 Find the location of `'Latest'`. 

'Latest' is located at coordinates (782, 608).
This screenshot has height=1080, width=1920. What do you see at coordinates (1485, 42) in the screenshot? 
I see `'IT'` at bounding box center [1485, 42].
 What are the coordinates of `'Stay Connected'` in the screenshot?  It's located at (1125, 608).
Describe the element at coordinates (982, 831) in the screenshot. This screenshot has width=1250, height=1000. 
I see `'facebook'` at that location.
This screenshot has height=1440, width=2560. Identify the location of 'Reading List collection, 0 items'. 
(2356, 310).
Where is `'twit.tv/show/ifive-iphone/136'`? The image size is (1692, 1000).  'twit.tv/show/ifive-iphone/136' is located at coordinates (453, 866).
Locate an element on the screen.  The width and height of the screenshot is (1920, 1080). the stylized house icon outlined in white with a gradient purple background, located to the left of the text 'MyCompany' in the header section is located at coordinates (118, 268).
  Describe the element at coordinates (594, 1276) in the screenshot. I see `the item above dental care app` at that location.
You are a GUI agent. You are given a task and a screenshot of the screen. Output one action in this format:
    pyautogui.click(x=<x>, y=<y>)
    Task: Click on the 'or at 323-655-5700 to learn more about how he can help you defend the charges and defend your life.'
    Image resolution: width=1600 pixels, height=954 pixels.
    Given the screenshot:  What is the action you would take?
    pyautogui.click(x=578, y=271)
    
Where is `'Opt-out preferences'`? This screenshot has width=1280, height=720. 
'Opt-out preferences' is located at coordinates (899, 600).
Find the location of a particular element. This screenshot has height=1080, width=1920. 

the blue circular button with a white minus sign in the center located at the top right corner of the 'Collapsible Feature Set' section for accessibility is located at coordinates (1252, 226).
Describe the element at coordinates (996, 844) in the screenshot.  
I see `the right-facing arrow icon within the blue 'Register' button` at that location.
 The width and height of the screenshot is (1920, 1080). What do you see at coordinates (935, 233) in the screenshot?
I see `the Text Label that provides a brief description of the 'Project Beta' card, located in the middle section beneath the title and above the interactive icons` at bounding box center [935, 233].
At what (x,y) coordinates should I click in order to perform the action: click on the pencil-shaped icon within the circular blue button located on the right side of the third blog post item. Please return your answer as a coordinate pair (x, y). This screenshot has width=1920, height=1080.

◆ Description of the task
Transcribe the entries word for word, starting at the line that contains "This screenshot has height=1080, width=1920. What" and ending at the line that contains "pyautogui.click(x=578, y=271)", with both of those lines included.

◆ Solution for this exercise
This screenshot has height=1080, width=1920. What do you see at coordinates (1485, 42) in the screenshot? 
I see `'IT'` at bounding box center [1485, 42].
 What are the coordinates of `'Stay Connected'` in the screenshot?  It's located at (1125, 608).
Describe the element at coordinates (982, 831) in the screenshot. This screenshot has width=1250, height=1000. 
I see `'facebook'` at that location.
This screenshot has height=1440, width=2560. Identify the location of 'Reading List collection, 0 items'. 
(2356, 310).
Where is `'twit.tv/show/ifive-iphone/136'`? The image size is (1692, 1000).  'twit.tv/show/ifive-iphone/136' is located at coordinates (453, 866).
Locate an element on the screen.  The width and height of the screenshot is (1920, 1080). the stylized house icon outlined in white with a gradient purple background, located to the left of the text 'MyCompany' in the header section is located at coordinates (118, 268).
  Describe the element at coordinates (594, 1276) in the screenshot. I see `the item above dental care app` at that location.
You are a GUI agent. You are given a task and a screenshot of the screen. Output one action in this format:
    pyautogui.click(x=<x>, y=<y>)
    Task: Click on the 'or at 323-655-5700 to learn more about how he can help you defend the charges and defend your life.'
    Image resolution: width=1600 pixels, height=954 pixels.
    Given the screenshot:  What is the action you would take?
    pyautogui.click(x=578, y=271)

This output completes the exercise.